Je tournais la tête vers lui : il pointait du doigt son frère perché sur son cheval. Le cheval était parti en couille et Bill avait lâché ses rênes qui battaient sur l'encolure. Il avait perdu ses étriers et s'accrochait comme il le pouvait à l'encolure de l'animal. Sans réfléchir je me levais et me jetais sur le dos du cheval qui restait. J'ajustais mécaniquement mes rênes et le poussait au grand galop. L'animal déployait ses foulées et bouffait le terrain aussi vite que Zarkava (clin d'œil aux amateurs…). Une grande barrière blanche se dressait devant moi à 1m20 du sol environ. Sans réfléchir je rassemblais mon cheval et réduisit son allure.

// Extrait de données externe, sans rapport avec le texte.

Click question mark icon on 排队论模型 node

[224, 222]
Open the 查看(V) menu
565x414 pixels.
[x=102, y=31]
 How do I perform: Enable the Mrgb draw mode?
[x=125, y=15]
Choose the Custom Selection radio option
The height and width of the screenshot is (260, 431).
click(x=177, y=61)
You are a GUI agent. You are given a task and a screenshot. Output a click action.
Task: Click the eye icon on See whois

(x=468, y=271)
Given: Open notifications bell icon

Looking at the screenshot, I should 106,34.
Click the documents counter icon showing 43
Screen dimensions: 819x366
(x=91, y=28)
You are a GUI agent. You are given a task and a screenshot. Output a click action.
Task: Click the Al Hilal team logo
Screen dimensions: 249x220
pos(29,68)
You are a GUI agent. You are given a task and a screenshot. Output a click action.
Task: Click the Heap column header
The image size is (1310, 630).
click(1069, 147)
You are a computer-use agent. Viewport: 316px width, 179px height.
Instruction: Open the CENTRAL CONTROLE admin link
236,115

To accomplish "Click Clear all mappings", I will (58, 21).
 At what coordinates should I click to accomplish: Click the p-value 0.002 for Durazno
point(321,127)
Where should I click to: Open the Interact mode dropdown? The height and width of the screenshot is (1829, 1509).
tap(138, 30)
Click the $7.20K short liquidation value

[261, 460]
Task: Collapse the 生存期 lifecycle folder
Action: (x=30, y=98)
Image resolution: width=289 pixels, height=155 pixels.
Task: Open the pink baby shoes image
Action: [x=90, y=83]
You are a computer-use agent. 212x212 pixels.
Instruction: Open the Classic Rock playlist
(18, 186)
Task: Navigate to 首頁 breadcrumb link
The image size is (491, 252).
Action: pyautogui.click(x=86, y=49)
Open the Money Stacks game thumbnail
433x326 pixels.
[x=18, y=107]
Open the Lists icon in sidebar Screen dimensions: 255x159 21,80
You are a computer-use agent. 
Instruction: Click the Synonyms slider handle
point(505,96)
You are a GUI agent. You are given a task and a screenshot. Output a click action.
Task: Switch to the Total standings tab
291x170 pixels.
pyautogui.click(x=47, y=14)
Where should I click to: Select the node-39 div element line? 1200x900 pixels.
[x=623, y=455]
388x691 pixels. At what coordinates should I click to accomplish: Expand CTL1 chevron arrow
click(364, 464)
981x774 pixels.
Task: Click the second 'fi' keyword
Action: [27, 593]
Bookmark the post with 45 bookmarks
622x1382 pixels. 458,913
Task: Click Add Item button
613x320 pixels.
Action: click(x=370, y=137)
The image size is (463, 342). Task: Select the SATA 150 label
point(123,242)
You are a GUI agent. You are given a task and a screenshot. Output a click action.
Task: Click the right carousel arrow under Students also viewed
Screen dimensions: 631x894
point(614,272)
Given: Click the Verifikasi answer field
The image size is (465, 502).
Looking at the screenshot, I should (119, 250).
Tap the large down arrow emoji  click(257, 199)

Je me rassis dans ma selle, tendis mes rênes, et le laissa s'envoler. A la réception, je tournais un peu et me lançais a la poursuite du cheval de Bill. Ce dernier était accroché a son encolure et était blanc de peur. Le sang battait a mes oreilles pendant que je grignotais peu à peu du terrain. JE me répétais : « Pas lui, pas lui, pas lui… » J'entendais un bruit de moteur derrière moi, mais la voiture était encore loin. Petit a petit je me rapprochais de la croupe de son cheval et pus finalement attraper ses rênes. Je fis volter les chevaux et les arrêtais. Je sautais a terre et m'effondrais dans ses bras, en larmes. Il me serra contre lui et me caressa doucement les cheveux en me murmurant de me calmer. Je fus brutalement écartée et retombais par terre. Marie se jeta sur moi et tenta de ma calmer. Tom était dans les bras de son frère qui me regardait d'un air inquiet. Il lâcha enfin Bill et se tourna vers moi.
- Merci Laura… tu as sauvé mon frère… je tacherais de ne pas oublier a l'avenir.
Je l'enlaçais, émue, sous le regard noir de son frère puis nous rentrâmes a l'hotel, le tournage étant remis a plus tard.